_Goal of the exercise_
The records that follow are to be given again exactly.

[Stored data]

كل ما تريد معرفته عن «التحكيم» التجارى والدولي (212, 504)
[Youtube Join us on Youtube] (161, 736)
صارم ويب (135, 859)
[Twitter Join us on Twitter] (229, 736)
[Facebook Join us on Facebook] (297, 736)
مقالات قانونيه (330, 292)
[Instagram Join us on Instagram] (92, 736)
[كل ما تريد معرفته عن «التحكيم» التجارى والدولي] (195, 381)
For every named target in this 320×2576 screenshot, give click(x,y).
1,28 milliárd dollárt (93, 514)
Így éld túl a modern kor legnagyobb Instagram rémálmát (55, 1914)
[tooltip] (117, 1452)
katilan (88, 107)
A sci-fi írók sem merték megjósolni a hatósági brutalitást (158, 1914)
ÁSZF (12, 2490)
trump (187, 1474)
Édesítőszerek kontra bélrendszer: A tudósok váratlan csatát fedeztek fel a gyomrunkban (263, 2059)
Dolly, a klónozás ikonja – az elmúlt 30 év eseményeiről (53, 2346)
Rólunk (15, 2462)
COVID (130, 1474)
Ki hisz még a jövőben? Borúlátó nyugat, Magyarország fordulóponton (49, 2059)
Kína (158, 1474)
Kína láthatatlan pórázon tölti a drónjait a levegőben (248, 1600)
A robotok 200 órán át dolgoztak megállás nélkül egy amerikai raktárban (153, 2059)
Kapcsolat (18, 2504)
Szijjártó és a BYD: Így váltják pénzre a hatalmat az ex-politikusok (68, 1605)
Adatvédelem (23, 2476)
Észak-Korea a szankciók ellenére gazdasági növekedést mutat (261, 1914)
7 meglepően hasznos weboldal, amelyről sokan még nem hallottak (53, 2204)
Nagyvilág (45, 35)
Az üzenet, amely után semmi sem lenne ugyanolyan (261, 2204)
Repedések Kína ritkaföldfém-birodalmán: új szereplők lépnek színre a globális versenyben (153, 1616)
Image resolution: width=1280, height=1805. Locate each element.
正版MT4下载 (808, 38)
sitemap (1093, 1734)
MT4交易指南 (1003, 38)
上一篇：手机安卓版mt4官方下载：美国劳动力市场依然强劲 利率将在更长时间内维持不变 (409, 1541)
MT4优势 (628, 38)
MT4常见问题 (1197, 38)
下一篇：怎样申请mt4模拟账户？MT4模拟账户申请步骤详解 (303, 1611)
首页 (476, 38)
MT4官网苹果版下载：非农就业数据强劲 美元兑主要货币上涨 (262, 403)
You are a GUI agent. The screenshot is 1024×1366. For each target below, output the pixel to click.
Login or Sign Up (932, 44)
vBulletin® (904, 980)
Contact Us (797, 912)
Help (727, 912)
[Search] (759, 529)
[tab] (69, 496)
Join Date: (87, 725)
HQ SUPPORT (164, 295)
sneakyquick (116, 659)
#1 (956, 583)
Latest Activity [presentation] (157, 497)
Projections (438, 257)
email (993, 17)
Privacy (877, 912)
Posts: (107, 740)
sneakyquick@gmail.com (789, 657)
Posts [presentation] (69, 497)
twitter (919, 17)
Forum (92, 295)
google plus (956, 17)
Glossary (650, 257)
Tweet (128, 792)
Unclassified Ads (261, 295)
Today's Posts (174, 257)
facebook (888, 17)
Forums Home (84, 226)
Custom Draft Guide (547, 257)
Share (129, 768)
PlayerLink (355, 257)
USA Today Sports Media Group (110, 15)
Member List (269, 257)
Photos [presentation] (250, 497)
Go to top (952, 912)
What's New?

_Solution for this task_
كل ما تريد معرفته عن «التحكيم» التجارى والدولي (212, 504)
[Youtube Join us on Youtube] (161, 736)
صارم ويب (135, 859)
[Twitter Join us on Twitter] (229, 736)
[Facebook Join us on Facebook] (297, 736)
مقالات قانونيه (330, 292)
[Instagram Join us on Instagram] (92, 736)
[كل ما تريد معرفته عن «التحكيم» التجارى والدولي] (195, 381)
For every named target in this 320×2576 screenshot, give click(x,y).
1,28 milliárd dollárt (93, 514)
Így éld túl a modern kor legnagyobb Instagram rémálmát (55, 1914)
[tooltip] (117, 1452)
katilan (88, 107)
A sci-fi írók sem merték megjósolni a hatósági brutalitást (158, 1914)
ÁSZF (12, 2490)
trump (187, 1474)
Édesítőszerek kontra bélrendszer: A tudósok váratlan csatát fedeztek fel a gyomrunkban (263, 2059)
Dolly, a klónozás ikonja – az elmúlt 30 év eseményeiről (53, 2346)
Rólunk (15, 2462)
COVID (130, 1474)
Ki hisz még a jövőben? Borúlátó nyugat, Magyarország fordulóponton (49, 2059)
Kína (158, 1474)
Kína láthatatlan pórázon tölti a drónjait a levegőben (248, 1600)
A robotok 200 órán át dolgoztak megállás nélkül egy amerikai raktárban (153, 2059)
Kapcsolat (18, 2504)
Szijjártó és a BYD: Így váltják pénzre a hatalmat az ex-politikusok (68, 1605)
Adatvédelem (23, 2476)
Észak-Korea a szankciók ellenére gazdasági növekedést mutat (261, 1914)
7 meglepően hasznos weboldal, amelyről sokan még nem hallottak (53, 2204)
Nagyvilág (45, 35)
Az üzenet, amely után semmi sem lenne ugyanolyan (261, 2204)
Repedések Kína ritkaföldfém-birodalmán: új szereplők lépnek színre a globális versenyben (153, 1616)
Image resolution: width=1280, height=1805. Locate each element.
正版MT4下载 (808, 38)
sitemap (1093, 1734)
MT4交易指南 (1003, 38)
上一篇：手机安卓版mt4官方下载：美国劳动力市场依然强劲 利率将在更长时间内维持不变 (409, 1541)
MT4优势 (628, 38)
MT4常见问题 (1197, 38)
下一篇：怎样申请mt4模拟账户？MT4模拟账户申请步骤详解 (303, 1611)
首页 (476, 38)
MT4官网苹果版下载：非农就业数据强劲 美元兑主要货币上涨 (262, 403)
You are a GUI agent. The screenshot is 1024×1366. For each target below, output the pixel to click.
Login or Sign Up (932, 44)
vBulletin® (904, 980)
Contact Us (797, 912)
Help (727, 912)
[Search] (759, 529)
[tab] (69, 496)
Join Date: (87, 725)
HQ SUPPORT (164, 295)
sneakyquick (116, 659)
#1 (956, 583)
Latest Activity [presentation] (157, 497)
Projections (438, 257)
email (993, 17)
Privacy (877, 912)
Posts: (107, 740)
sneakyquick@gmail.com (789, 657)
Posts [presentation] (69, 497)
twitter (919, 17)
Forum (92, 295)
google plus (956, 17)
Glossary (650, 257)
Tweet (128, 792)
Unclassified Ads (261, 295)
Today's Posts (174, 257)
facebook (888, 17)
Forums Home (84, 226)
Custom Draft Guide (547, 257)
Share (129, 768)
PlayerLink (355, 257)
USA Today Sports Media Group (110, 15)
Member List (269, 257)
Photos [presentation] (250, 497)
Go to top (952, 912)
What's New?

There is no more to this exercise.